Press Y for Yuri: Nights of Azure 2

I didn’t exactly plan things this way, but for some reason the last year has seen me playing quite a few Koei Tecmo games.  Nioh, Blue Reflection, Nights of Azure, Fatal Frame III, even Metroid: Other M by a technicality.  I also have Warriors All-Stars sitting on the very short list of “up-next” games.

I’d never really paid attention to them outside of the Dead or Alive and Fatal Frame series, so I was kind of surprised to realize how much variety exists in the games they publish.

So, let’s have an awkward segue here and talk about Nights of Azure 2: Bride of the New Moon – or, rather, the original game because it’s hard to talk about a sequel without its predecessor.  I played Nights of Azure in November and thought it was an awfully pretty game with some amazing costume design, a combat system that felt a little too floaty to be satisfying, and way too many different systems to keep track in what was, after all, a fairly short action RPG.  I also got a little tired of my best friend constantly running off to try to sacrifice herself to the Nightlord.

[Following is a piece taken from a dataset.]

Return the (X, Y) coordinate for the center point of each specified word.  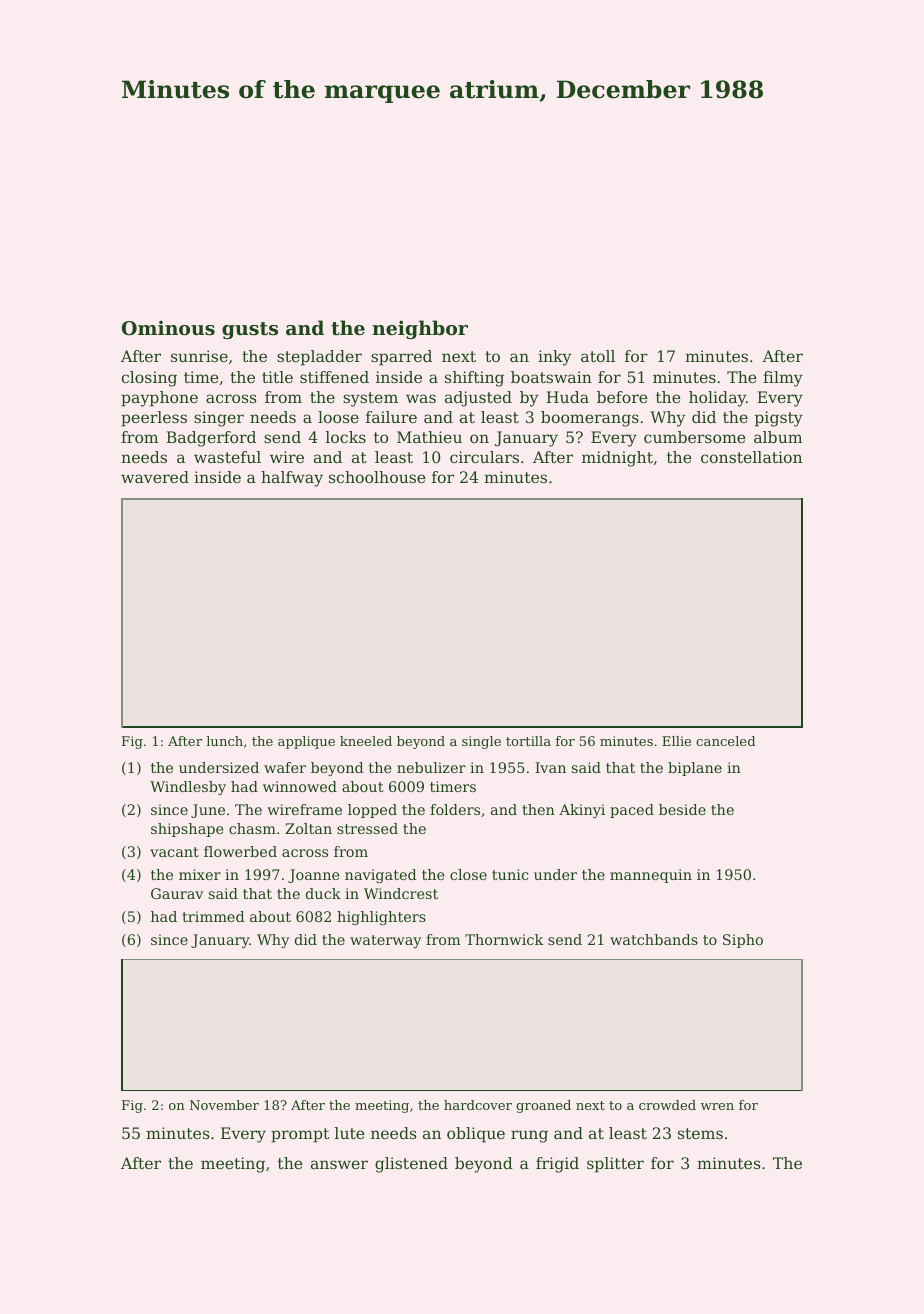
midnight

Some great news, then, in that a lot of the “why is there a ship trading simulator in my action RPG again?” systems were dropped for the sequel, your best friend doesn’t dwell TOO much on running off to sacrifice herself to the Moon Queen, and combat is greatly improved.  The first game had you running around with up to four little demon familiar pals at any given time, and some of the fights had me feeling like my best option was to stay out of the way and let my pets do a lot of the work. Not so in the sequel – while you do still have a couple of pets, they don’t feel quite so center-stage.  The most important criteria in pet selection is that there are a few kinds of gates that close off optional areas with treasure chests, and each of these kinds of gates can only be opened by a certain pet.

In fact, combat in general has a feel to it that is greatly improved.  It’s always difficult to define “weight”, but NoA2 felt “weightier”.

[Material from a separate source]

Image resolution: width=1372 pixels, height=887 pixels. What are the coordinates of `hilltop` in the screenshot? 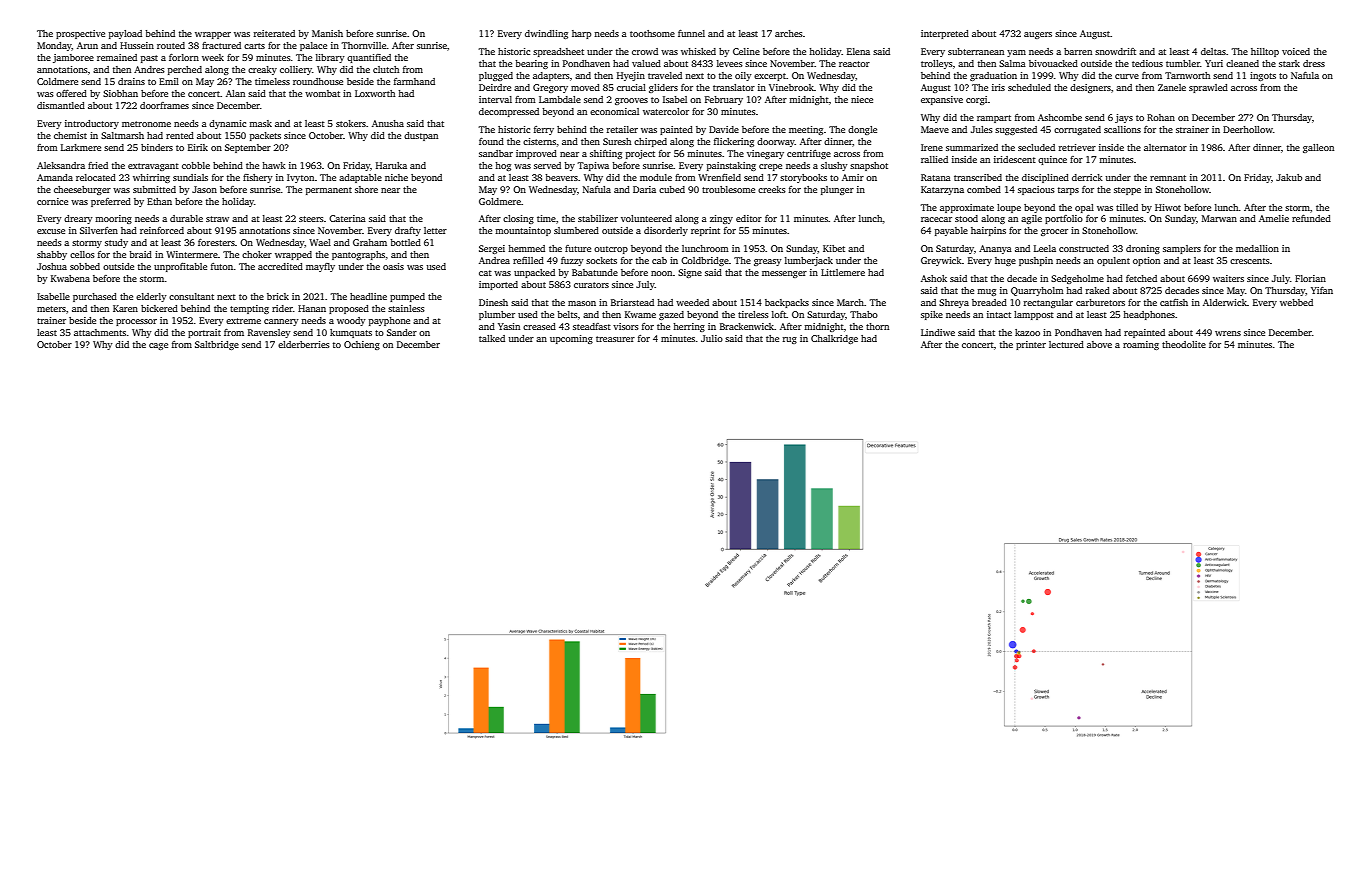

It’s still a button-masher, though, make no mistake.  Some of your demon pals can transform into different weapons for you to use, at least, each with its own moveset, so there’s more variety in your mashing.  I didn’t play around with the alternate weapons too much, however, since I always wanted to have a couple of door-opening pets handy.

Oh, right, you also have a human/demihuman partner, or rather your choice of several different partners, and you get to do all sorts of pair attacks based on your buddy. As you spend more time with a given partner, you’ll unlock story events with them, and all of the characters turn out to have some pretty interesting backstory.  To be honest, the whole “saving the world from eternal night” kind of faded into the background and I found myself a lot more invested in learning more about the different characters.

Soooo, that leaves the bad parts of the game to talk about, and unfortunately there are quite a few.

If you played the first Nights of Azure and grew to know your way around its fairly large and interconnected maps, the biggest shock is likely going to be the drastic reduction in environmental variety.  The sequel has a total of seven areas (and a DLC area), and quests will have you revisiting each area over and over again until you are foaming at the mouth the next time you get sent to clear out the monsters in the Spirit Forest AGAIN.  The maps are also made up of very small segments, and it just feels like it was designed around devices with intense memory constraints.

That same feeling of being designed for last-generation devices extends to the monster variety, or lack thereof.  With the exception of a few bosses, you’ll see the same handful of creature designs in every zone – there’s no sense of place to them.

Finally, I really should not have bought the Switch version, because it’s a mess.  I talked myself into it because it had a downloadable Fatal Frame outfit and I thought that it’d be, you know, maybe a little bit of a downgrade but what the heck, right?

If you’re playing on the built-in Switch display, it’s… passable.  I actually wound up using the Switch in desktop mode for about two-thirds of my play sessions, and it’s much easier to overlook the criminally-low-resolution textures when you’re looking at a screen that size.  Blow it up to the 43″ set I use for most of my gaming, though, and it looks like something from the lower end of the PS3 library – and that may be stretching things.

Looking at the download size of the Switch version – 6.8 GB – compared to the 20GB PS4 version says a great deal about what happened here.  I suspect they squeezed the heck out of everything so they’d be able to ship it on an 8GB cartridge, and it absolutely shows.  I mean, you’ve got a mostly-fully-voiced game with a fair bit of dialog, some FMV cutscenes, and of course a typically-great Gust soundtrack… something had to go somewhere.

So, I guess what I’m leading up to is that my IDEAL Nights of Azure 3, should they eventually make one, would be the game systems of the second game combined with the world and visuals of the first game.